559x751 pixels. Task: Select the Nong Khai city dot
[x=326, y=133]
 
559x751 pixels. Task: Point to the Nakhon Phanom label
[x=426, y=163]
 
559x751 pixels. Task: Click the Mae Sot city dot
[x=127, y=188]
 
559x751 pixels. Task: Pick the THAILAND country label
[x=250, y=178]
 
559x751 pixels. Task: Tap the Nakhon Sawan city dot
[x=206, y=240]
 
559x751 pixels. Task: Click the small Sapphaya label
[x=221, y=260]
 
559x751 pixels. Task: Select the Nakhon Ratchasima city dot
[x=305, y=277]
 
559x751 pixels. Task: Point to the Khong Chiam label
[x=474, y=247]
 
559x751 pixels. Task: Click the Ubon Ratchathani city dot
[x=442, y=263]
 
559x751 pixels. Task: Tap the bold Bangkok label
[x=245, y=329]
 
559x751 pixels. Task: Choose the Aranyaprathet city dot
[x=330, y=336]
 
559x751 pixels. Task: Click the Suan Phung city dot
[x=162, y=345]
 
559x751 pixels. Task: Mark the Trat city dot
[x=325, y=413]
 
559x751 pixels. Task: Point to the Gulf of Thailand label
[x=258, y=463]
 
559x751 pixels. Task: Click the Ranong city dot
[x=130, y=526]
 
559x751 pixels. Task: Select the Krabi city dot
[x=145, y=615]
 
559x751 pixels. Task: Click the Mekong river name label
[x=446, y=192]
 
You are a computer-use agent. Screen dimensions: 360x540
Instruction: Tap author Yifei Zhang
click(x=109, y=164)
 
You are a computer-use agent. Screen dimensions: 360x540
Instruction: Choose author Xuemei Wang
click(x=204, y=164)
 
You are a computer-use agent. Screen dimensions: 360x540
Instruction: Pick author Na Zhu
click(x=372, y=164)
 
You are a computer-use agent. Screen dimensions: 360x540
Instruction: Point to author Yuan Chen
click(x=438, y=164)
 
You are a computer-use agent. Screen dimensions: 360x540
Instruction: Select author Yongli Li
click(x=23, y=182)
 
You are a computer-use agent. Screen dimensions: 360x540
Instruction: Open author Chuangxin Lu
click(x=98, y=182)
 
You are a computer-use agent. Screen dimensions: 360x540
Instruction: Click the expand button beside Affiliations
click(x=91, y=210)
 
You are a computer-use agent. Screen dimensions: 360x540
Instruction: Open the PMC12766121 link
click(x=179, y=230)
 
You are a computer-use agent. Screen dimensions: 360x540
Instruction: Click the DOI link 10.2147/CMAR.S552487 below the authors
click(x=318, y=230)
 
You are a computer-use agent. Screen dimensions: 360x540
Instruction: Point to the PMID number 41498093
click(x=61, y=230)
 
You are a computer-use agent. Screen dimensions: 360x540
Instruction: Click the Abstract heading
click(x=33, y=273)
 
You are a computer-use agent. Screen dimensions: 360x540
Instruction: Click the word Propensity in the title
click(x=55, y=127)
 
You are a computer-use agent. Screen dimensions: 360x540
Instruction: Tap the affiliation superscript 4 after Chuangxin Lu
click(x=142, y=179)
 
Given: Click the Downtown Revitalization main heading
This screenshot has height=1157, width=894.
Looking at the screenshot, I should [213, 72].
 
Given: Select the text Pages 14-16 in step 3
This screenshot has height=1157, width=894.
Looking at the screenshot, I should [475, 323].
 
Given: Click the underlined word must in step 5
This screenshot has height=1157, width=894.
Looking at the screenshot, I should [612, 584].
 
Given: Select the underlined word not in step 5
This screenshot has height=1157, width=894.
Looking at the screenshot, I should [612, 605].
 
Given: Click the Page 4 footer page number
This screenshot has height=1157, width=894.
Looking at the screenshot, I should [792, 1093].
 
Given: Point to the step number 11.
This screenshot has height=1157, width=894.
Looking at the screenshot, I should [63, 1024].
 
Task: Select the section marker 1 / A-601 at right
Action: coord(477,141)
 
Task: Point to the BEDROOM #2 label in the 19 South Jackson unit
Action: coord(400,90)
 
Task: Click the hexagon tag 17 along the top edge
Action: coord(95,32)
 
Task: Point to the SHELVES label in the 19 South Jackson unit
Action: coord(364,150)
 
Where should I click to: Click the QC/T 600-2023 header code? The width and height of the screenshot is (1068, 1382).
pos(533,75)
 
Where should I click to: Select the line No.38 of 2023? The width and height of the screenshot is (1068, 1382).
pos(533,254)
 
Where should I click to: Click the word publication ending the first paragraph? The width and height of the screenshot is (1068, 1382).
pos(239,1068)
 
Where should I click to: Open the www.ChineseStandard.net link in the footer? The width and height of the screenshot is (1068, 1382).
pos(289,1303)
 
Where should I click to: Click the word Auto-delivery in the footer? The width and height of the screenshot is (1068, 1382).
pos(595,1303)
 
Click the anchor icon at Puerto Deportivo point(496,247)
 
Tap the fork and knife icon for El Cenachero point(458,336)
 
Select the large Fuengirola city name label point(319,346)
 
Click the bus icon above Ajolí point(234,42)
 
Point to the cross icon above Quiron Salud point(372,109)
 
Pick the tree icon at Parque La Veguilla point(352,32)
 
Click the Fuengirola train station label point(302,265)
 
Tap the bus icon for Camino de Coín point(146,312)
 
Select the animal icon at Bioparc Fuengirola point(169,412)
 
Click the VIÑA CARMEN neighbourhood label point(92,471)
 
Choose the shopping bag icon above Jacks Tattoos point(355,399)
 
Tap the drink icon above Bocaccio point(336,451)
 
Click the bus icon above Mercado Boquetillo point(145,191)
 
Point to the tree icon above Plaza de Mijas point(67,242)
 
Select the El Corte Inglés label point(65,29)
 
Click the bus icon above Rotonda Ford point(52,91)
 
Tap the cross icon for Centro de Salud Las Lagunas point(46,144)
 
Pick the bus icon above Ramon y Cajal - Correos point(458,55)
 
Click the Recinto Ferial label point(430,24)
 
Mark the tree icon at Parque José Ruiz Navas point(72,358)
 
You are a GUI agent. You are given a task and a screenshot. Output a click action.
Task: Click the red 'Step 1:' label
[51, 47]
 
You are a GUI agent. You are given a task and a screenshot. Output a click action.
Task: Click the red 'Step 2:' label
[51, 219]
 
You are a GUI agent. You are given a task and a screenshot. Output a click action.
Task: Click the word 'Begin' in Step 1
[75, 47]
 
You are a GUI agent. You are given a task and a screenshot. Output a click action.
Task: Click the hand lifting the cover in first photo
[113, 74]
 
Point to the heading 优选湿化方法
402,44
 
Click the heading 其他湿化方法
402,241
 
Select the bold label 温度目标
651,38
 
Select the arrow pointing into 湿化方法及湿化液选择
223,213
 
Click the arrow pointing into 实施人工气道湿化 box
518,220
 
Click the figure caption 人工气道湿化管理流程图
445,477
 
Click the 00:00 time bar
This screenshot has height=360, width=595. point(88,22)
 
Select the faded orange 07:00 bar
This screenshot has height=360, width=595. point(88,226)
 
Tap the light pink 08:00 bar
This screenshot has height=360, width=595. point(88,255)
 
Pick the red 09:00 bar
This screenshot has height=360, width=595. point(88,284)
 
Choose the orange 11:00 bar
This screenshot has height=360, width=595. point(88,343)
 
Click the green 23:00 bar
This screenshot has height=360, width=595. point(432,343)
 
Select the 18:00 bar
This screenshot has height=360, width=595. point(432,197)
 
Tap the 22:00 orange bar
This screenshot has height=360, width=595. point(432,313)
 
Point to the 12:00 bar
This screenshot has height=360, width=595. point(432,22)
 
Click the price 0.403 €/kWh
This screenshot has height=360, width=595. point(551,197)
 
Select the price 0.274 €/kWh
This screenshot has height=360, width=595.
..............................
Turn every line of the listing above into a Markdown table with two columns, "Row" and "Listing line". Number the rows in order and leave out the blank lines.

* _ANSWER FOR THE TASK_
| Row | Listing line |
|---|---|
| 1 | 559x751 pixels. Task: Select the Nong Khai city dot |
| 2 | [x=326, y=133] |
| 3 | 559x751 pixels. Task: Point to the Nakhon Phanom label |
| 4 | [x=426, y=163] |
| 5 | 559x751 pixels. Task: Click the Mae Sot city dot |
| 6 | [x=127, y=188] |
| 7 | 559x751 pixels. Task: Pick the THAILAND country label |
| 8 | [x=250, y=178] |
| 9 | 559x751 pixels. Task: Tap the Nakhon Sawan city dot |
| 10 | [x=206, y=240] |
| 11 | 559x751 pixels. Task: Click the small Sapphaya label |
| 12 | [x=221, y=260] |
| 13 | 559x751 pixels. Task: Select the Nakhon Ratchasima city dot |
| 14 | [x=305, y=277] |
| 15 | 559x751 pixels. Task: Point to the Khong Chiam label |
| 16 | [x=474, y=247] |
| 17 | 559x751 pixels. Task: Click the Ubon Ratchathani city dot |
| 18 | [x=442, y=263] |
| 19 | 559x751 pixels. Task: Tap the bold Bangkok label |
| 20 | [x=245, y=329] |
| 21 | 559x751 pixels. Task: Choose the Aranyaprathet city dot |
| 22 | [x=330, y=336] |
| 23 | 559x751 pixels. Task: Click the Suan Phung city dot |
| 24 | [x=162, y=345] |
| 25 | 559x751 pixels. Task: Mark the Trat city dot |
| 26 | [x=325, y=413] |
| 27 | 559x751 pixels. Task: Point to the Gulf of Thailand label |
| 28 | [x=258, y=463] |
| 29 | 559x751 pixels. Task: Click the Ranong city dot |
| 30 | [x=130, y=526] |
| 31 | 559x751 pixels. Task: Select the Krabi city dot |
| 32 | [x=145, y=615] |
| 33 | 559x751 pixels. Task: Click the Mekong river name label |
| 34 | [x=446, y=192] |
| 35 | You are a computer-use agent. Screen dimensions: 360x540 |
| 36 | Instruction: Tap author Yifei Zhang |
| 37 | click(x=109, y=164) |
| 38 | You are a computer-use agent. Screen dimensions: 360x540 |
| 39 | Instruction: Choose author Xuemei Wang |
| 40 | click(x=204, y=164) |
| 41 | You are a computer-use agent. Screen dimensions: 360x540 |
| 42 | Instruction: Pick author Na Zhu |
| 43 | click(x=372, y=164) |
| 44 | You are a computer-use agent. Screen dimensions: 360x540 |
| 45 | Instruction: Point to author Yuan Chen |
| 46 | click(x=438, y=164) |
| 47 | You are a computer-use agent. Screen dimensions: 360x540 |
| 48 | Instruction: Select author Yongli Li |
| 49 | click(x=23, y=182) |
| 50 | You are a computer-use agent. Screen dimensions: 360x540 |
| 51 | Instruction: Open author Chuangxin Lu |
| 52 | click(x=98, y=182) |
| 53 | You are a computer-use agent. Screen dimensions: 360x540 |
| 54 | Instruction: Click the expand button beside Affiliations |
| 55 | click(x=91, y=210) |
| 56 | You are a computer-use agent. Screen dimensions: 360x540 |
| 57 | Instruction: Open the PMC12766121 link |
| 58 | click(x=179, y=230) |
| 59 | You are a computer-use agent. Screen dimensions: 360x540 |
| 60 | Instruction: Click the DOI link 10.2147/CMAR.S552487 below the authors |
| 61 | click(x=318, y=230) |
| 62 | You are a computer-use agent. Screen dimensions: 360x540 |
| 63 | Instruction: Point to the PMID number 41498093 |
| 64 | click(x=61, y=230) |
| 65 | You are a computer-use agent. Screen dimensions: 360x540 |
| 66 | Instruction: Click the Abstract heading |
| 67 | click(x=33, y=273) |
| 68 | You are a computer-use agent. Screen dimensions: 360x540 |
| 69 | Instruction: Click the word Propensity in the title |
| 70 | click(x=55, y=127) |
| 71 | You are a computer-use agent. Screen dimensions: 360x540 |
| 72 | Instruction: Tap the affiliation superscript 4 after Chuangxin Lu |
| 73 | click(x=142, y=179) |
| 74 | Given: Click the Downtown Revitalization main heading |
| 75 | This screenshot has height=1157, width=894. |
| 76 | Looking at the screenshot, I should [213, 72]. |
| 77 | Given: Select the text Pages 14-16 in step 3 |
| 78 | This screenshot has height=1157, width=894. |
| 79 | Looking at the screenshot, I should [475, 323]. |
| 80 | Given: Click the underlined word must in step 5 |
| 81 | This screenshot has height=1157, width=894. |
| 82 | Looking at the screenshot, I should [612, 584]. |
| 83 | Given: Select the underlined word not in step 5 |
| 84 | This screenshot has height=1157, width=894. |
| 85 | Looking at the screenshot, I should [612, 605]. |
| 86 | Given: Click the Page 4 footer page number |
| 87 | This screenshot has height=1157, width=894. |
| 88 | Looking at the screenshot, I should [792, 1093]. |
| 89 | Given: Point to the step number 11. |
| 90 | This screenshot has height=1157, width=894. |
| 91 | Looking at the screenshot, I should [63, 1024]. |
| 92 | Task: Select the section marker 1 / A-601 at right |
| 93 | Action: coord(477,141) |
| 94 | Task: Point to the BEDROOM #2 label in the 19 South Jackson unit |
| 95 | Action: coord(400,90) |
| 96 | Task: Click the hexagon tag 17 along the top edge |
| 97 | Action: coord(95,32) |
| 98 | Task: Point to the SHELVES label in the 19 South Jackson unit |
| 99 | Action: coord(364,150) |
| 100 | Where should I click to: Click the QC/T 600-2023 header code? The width and height of the screenshot is (1068, 1382). |
| 101 | pos(533,75) |
| 102 | Where should I click to: Select the line No.38 of 2023? The width and height of the screenshot is (1068, 1382). |
| 103 | pos(533,254) |
| 104 | Where should I click to: Click the word publication ending the first paragraph? The width and height of the screenshot is (1068, 1382). |
| 105 | pos(239,1068) |
| 106 | Where should I click to: Open the www.ChineseStandard.net link in the footer? The width and height of the screenshot is (1068, 1382). |
| 107 | pos(289,1303) |
| 108 | Where should I click to: Click the word Auto-delivery in the footer? The width and height of the screenshot is (1068, 1382). |
| 109 | pos(595,1303) |
| 110 | Click the anchor icon at Puerto Deportivo point(496,247) |
| 111 | Tap the fork and knife icon for El Cenachero point(458,336) |
| 112 | Select the large Fuengirola city name label point(319,346) |
| 113 | Click the bus icon above Ajolí point(234,42) |
| 114 | Point to the cross icon above Quiron Salud point(372,109) |
| 115 | Pick the tree icon at Parque La Veguilla point(352,32) |
| 116 | Click the Fuengirola train station label point(302,265) |
| 117 | Tap the bus icon for Camino de Coín point(146,312) |
| 118 | Select the animal icon at Bioparc Fuengirola point(169,412) |
| 119 | Click the VIÑA CARMEN neighbourhood label point(92,471) |
| 120 | Choose the shopping bag icon above Jacks Tattoos point(355,399) |
| 121 | Tap the drink icon above Bocaccio point(336,451) |
| 122 | Click the bus icon above Mercado Boquetillo point(145,191) |
| 123 | Point to the tree icon above Plaza de Mijas point(67,242) |
| 124 | Select the El Corte Inglés label point(65,29) |
| 125 | Click the bus icon above Rotonda Ford point(52,91) |
| 126 | Tap the cross icon for Centro de Salud Las Lagunas point(46,144) |
| 127 | Pick the bus icon above Ramon y Cajal - Correos point(458,55) |
| 128 | Click the Recinto Ferial label point(430,24) |
| 129 | Mark the tree icon at Parque José Ruiz Navas point(72,358) |
| 130 | You are a GUI agent. You are given a task and a screenshot. Output a click action. |
| 131 | Task: Click the red 'Step 1:' label |
| 132 | [51, 47] |
| 133 | You are a GUI agent. You are given a task and a screenshot. Output a click action. |
| 134 | Task: Click the red 'Step 2:' label |
| 135 | [51, 219] |
| 136 | You are a GUI agent. You are given a task and a screenshot. Output a click action. |
| 137 | Task: Click the word 'Begin' in Step 1 |
| 138 | [75, 47] |
| 139 | You are a GUI agent. You are given a task and a screenshot. Output a click action. |
| 140 | Task: Click the hand lifting the cover in first photo |
| 141 | [113, 74] |
| 142 | Point to the heading 优选湿化方法 |
| 143 | 402,44 |
| 144 | Click the heading 其他湿化方法 |
| 145 | 402,241 |
| 146 | Select the bold label 温度目标 |
| 147 | 651,38 |
| 148 | Select the arrow pointing into 湿化方法及湿化液选择 |
| 149 | 223,213 |
| 150 | Click the arrow pointing into 实施人工气道湿化 box |
| 151 | 518,220 |
| 152 | Click the figure caption 人工气道湿化管理流程图 |
| 153 | 445,477 |
| 154 | Click the 00:00 time bar |
| 155 | This screenshot has height=360, width=595. point(88,22) |
| 156 | Select the faded orange 07:00 bar |
| 157 | This screenshot has height=360, width=595. point(88,226) |
| 158 | Tap the light pink 08:00 bar |
| 159 | This screenshot has height=360, width=595. point(88,255) |
| 160 | Pick the red 09:00 bar |
| 161 | This screenshot has height=360, width=595. point(88,284) |
| 162 | Choose the orange 11:00 bar |
| 163 | This screenshot has height=360, width=595. point(88,343) |
| 164 | Click the green 23:00 bar |
| 165 | This screenshot has height=360, width=595. point(432,343) |
| 166 | Select the 18:00 bar |
| 167 | This screenshot has height=360, width=595. point(432,197) |
| 168 | Tap the 22:00 orange bar |
| 169 | This screenshot has height=360, width=595. point(432,313) |
| 170 | Point to the 12:00 bar |
| 171 | This screenshot has height=360, width=595. point(432,22) |
| 172 | Click the price 0.403 €/kWh |
| 173 | This screenshot has height=360, width=595. point(551,197) |
| 174 | Select the price 0.274 €/kWh |
| 175 | This screenshot has height=360, width=595. |